There are two ways to do this:
1) Block it at the firewall, based on the destination IP address and port. For example, when I look up YouTube from my location I get:
Default Server: enetsdc2.enets.local
Which gives you a fairly clear list of what to block, and obviously HTTPS is port
443. So if you were to block outbound to those IP addresses on
443 then that's a start. Repeat and rinse for each domain.
The catch with this is that this will only block the initial access. There may be other ways to get to the videos, such as on a subdomain that uses a different IP address. For example, Google Maps is served from dozens and dozens of subdomains, and each one could have a different IP address. Trial and error is pretty much the simplest way of going about this.
2) Man In The Middle SSL inspection. I believe that the Microsoft TMG Firewall can do this (although I haven't actually checked). Basically, the SSL connection between YouTube and your network terminates at your firewall. The firewall then decrypts the session, inspects the traffic, applies its filters, and then re-encrypts it with its own, trusted certificate, copying the details from the original certificate.
For this to work, the firewall basically acts as its own CA, issuing certificates for the domains that it does not own. For this to be seamless, each browser/client must trust the firewalls CA, as the certificates will be issued by it, instead of the actual certificate. This is easily detected by anyone with a bit of knowledge (by inspecting the certificate chain). And if set up incorrectly, will give every single user a certificate error.

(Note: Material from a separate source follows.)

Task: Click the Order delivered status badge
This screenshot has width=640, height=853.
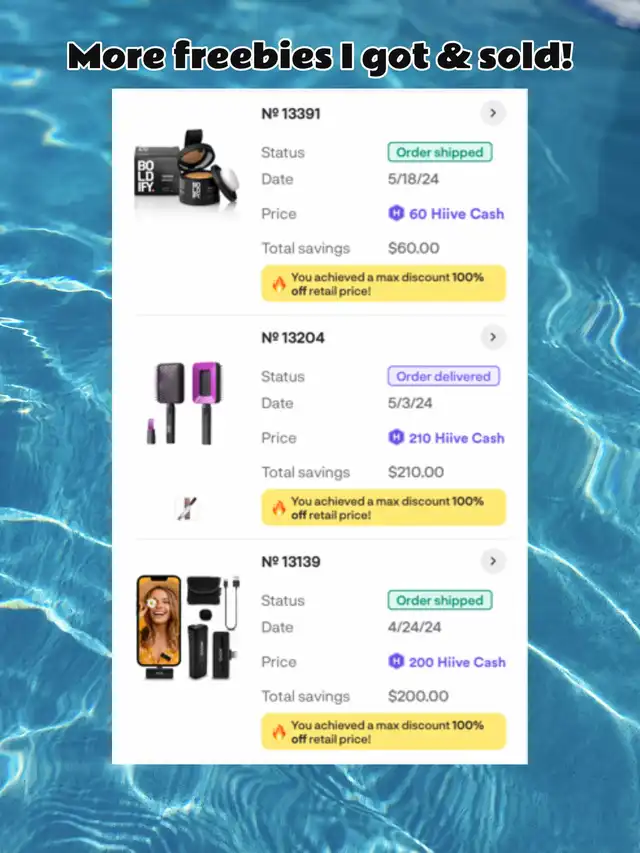Action: point(444,376)
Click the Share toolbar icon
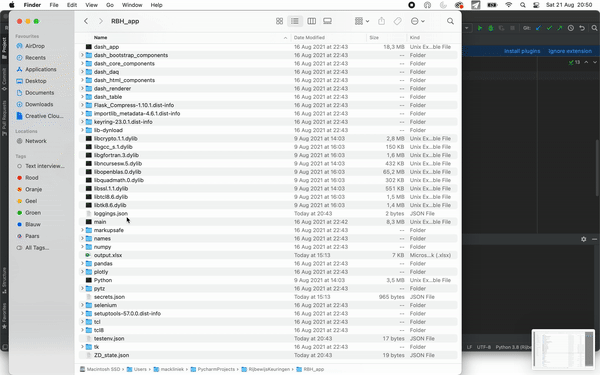Image resolution: width=600 pixels, height=375 pixels. tap(382, 21)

All in all, I suggest the first method, for the simple reason that it means you're not going to accidentally decrypt the accountants online banking sessions, so you can't be blamed if $100,000 goes missing from the bank account that the CEO keeps for his mistress.

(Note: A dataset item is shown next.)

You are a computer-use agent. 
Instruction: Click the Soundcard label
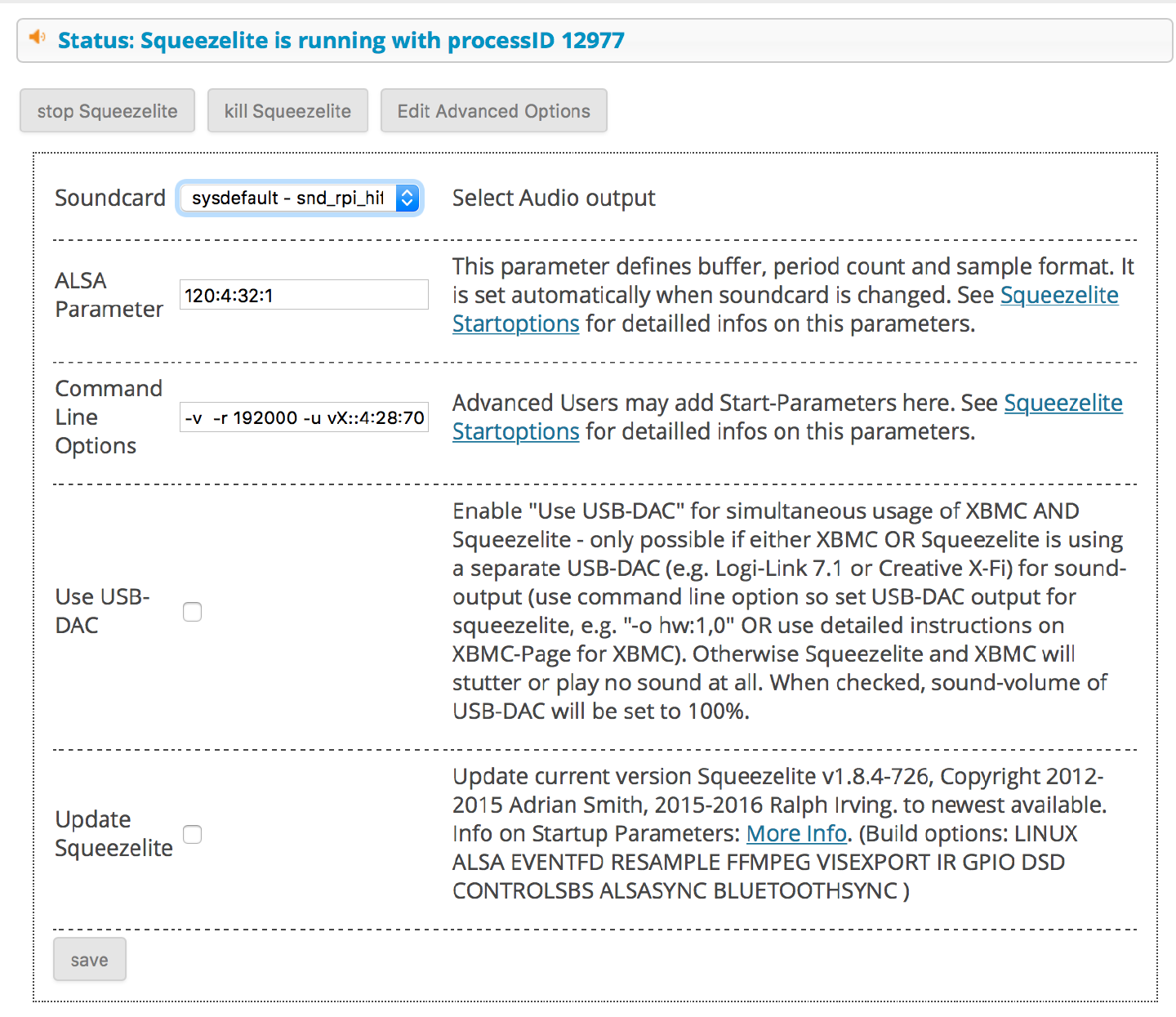tap(110, 198)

Further to your comments below, there is a third option, that only Google provides as far as I know. This will only work if you are on a network that runs its own DNS servers and you know how to override the public DNS entries for certain sites.

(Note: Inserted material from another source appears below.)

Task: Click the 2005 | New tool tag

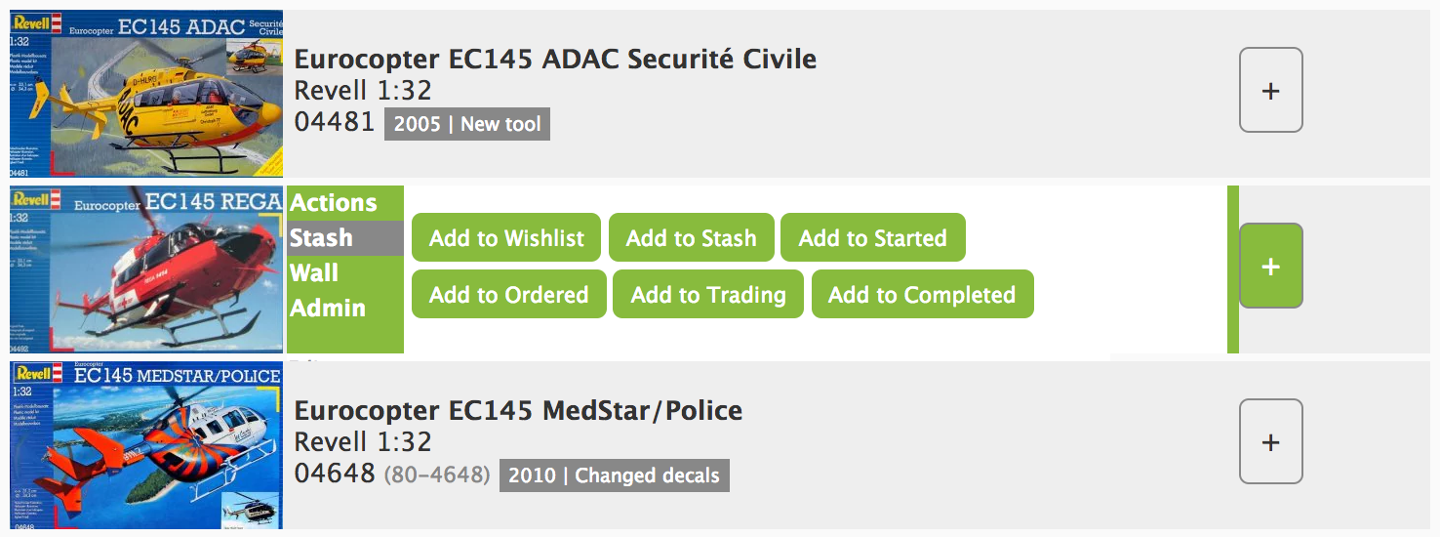Action: point(467,125)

According to Google SafeSearch and SSL Search for Schools , you can override the
A record for
www.google.com with a
nosslsearch.google.com. This will perform an initial SSL handshake, but will then immediately redirect the user back to non-SSL for searching.
This won't work for YouTube or other services, unless they also offer this service.
Other notes: You are correct that DNS blocking is a bit of a crap method of blocking access, as it can be bypassed. However, if you're on a corporate network, it's likely you're running your own DNS internally, so you could always block DNS traffic headed outside your network, except from your explicitly permitted internal DNS servers. But on the other hand, you can only use DNS for blocking domains, not protocols. So you could block youtube.com, but not permit it on HTTP and block it on HTTPS.
You are incorrect in thinking that the router is the wrong place to be doing this though. In fact, it's the only place you can do it if you want the highest chance of success. Because routers (and the firewalls behind them) are the only ways in and out of your network, you can be 99% that any traffic flowing to the internet is going out through your controls. (the other 1% are people who tether their PCs to their smartphones to get internet access, but this is a management/social issue, not a technical one).